* [Исходный отрывок]:
У окна стоял высокий стриженный под машинку человек, из-под больничной пижамы выпирали острые лопатки. Главный врач незаметно кивнул мне, я подошла к нему и тихо позвала:
— Володя, здравствуй…
Он медленно повернул голову в мою сторону, окинул меня безучастным взглядом и снова отвернулся к окну. Лицо его было изможденным, почти черным.
— Володя, ты меня не узнаешь? Это я, Лида…
Мне показалось, что в нем что-то дрогнуло, какая-то искорка вспыхнула в сознании, но мгновенно погасла:
— Какая Лида? Я вас не знаю…
— Володенька, родной, вспомни, я твоя жена. Я привезла тебе фотографии наших деток…
Лицо его вдруг исказила какая-то страшная гримаса, он отступил на шаг и закричал:
— Вон отсюда! Уберите ее, она шпионка! Она лжет, моих детей расстреляли…
И замахнулся на меня кулаком.
Врач, все время стоявший за моей спиной, рванулся вперед, схватил его за руку, резко приказал:
— Сядьте, успокойтесь… Слушайте меня внимательно: это ваша жена, она, как видите, жива и дети ваши живы… Вы меня понимаете?..
Постепенно Володя начал успокаиваться, задышал ровнее, поднял голову, но во взгляде его ничего не читалось. Я так до сих пор и не знаю, понял ли он что из моего торопливого, сбивчивого рассказа…
Авторская ремарка
В. Д. Потапейко в Могилеве подлечили и сразу же, по настоянию следствия, отправили в Москву, где он предстал перед Военной коллегией Верховного Суда СССР.

* [Задание]: Перепишите дословно весь исходный отрывок о встрече с Володей в больнице.

* [Раздел данных]:
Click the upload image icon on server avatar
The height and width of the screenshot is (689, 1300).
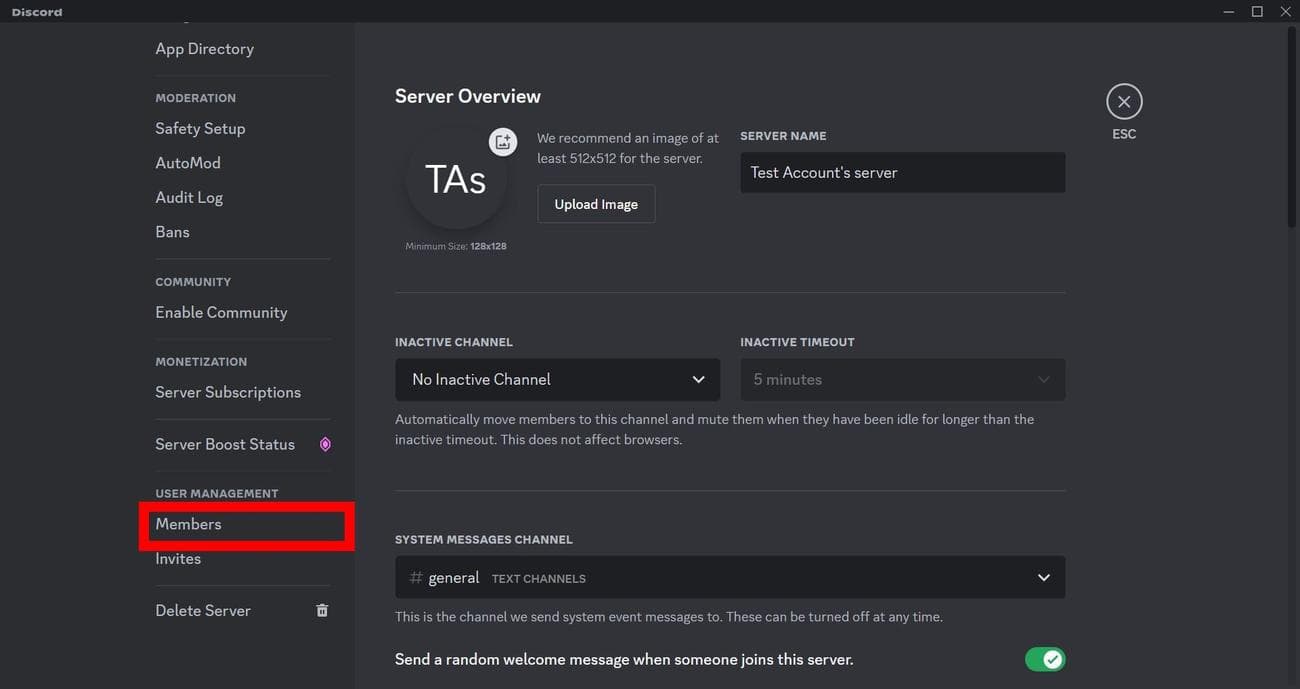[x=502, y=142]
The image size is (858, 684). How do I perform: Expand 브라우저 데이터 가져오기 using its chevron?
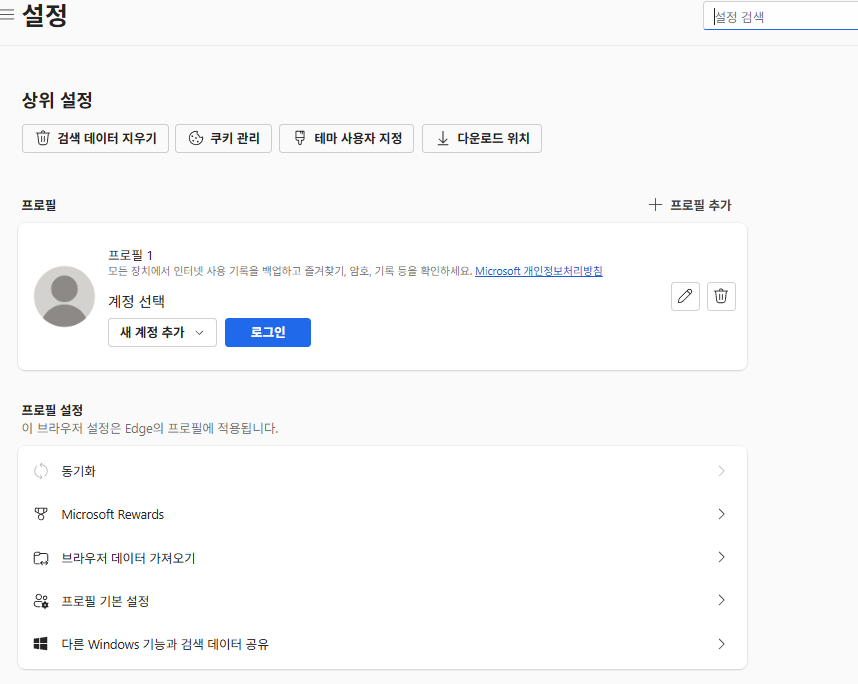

* [Письменный ответ]:
У окна стоял высокий стриженный под машинку человек, из-под больничной пижамы выпирали острые лопатки. Главный врач незаметно кивнул мне, я подошла к нему и тихо позвала:
— Володя, здравствуй…
Он медленно повернул голову в мою сторону, окинул меня безучастным взглядом и снова отвернулся к окну. Лицо его было изможденным, почти черным.
— Володя, ты меня не узнаешь? Это я, Лида…
Мне показалось, что в нем что-то дрогнуло, какая-то искорка вспыхнула в сознании, но мгновенно погасла:
— Какая Лида? Я вас не знаю…
— Володенька, родной, вспомни, я твоя жена. Я привезла тебе фотографии наших деток…
Лицо его вдруг исказила какая-то страшная гримаса, он отступил на шаг и закричал:
— Вон отсюда! Уберите ее, она шпионка! Она лжет, моих детей расстреляли…
И замахнулся на меня кулаком.
Врач, все время стоявший за моей спиной, рванулся вперед, схватил его за руку, резко приказал:
— Сядьте, успокойтесь… Слушайте меня внимательно: это ваша жена, она, как видите, жива и дети ваши живы… Вы меня понимаете?..
Постепенно Володя начал успокаиваться, задышал ровнее, поднял голову, но во взгляде его ничего не читалось. Я так до сих пор и не знаю, понял ли он что из моего торопливого, сбивчивого рассказа…
Авторская ремарка
В. Д. Потапейко в Могилеве подлечили и сразу же, по настоянию следствия, отправили в Москву, где он предстал перед Военной коллегией Верховного Суда СССР.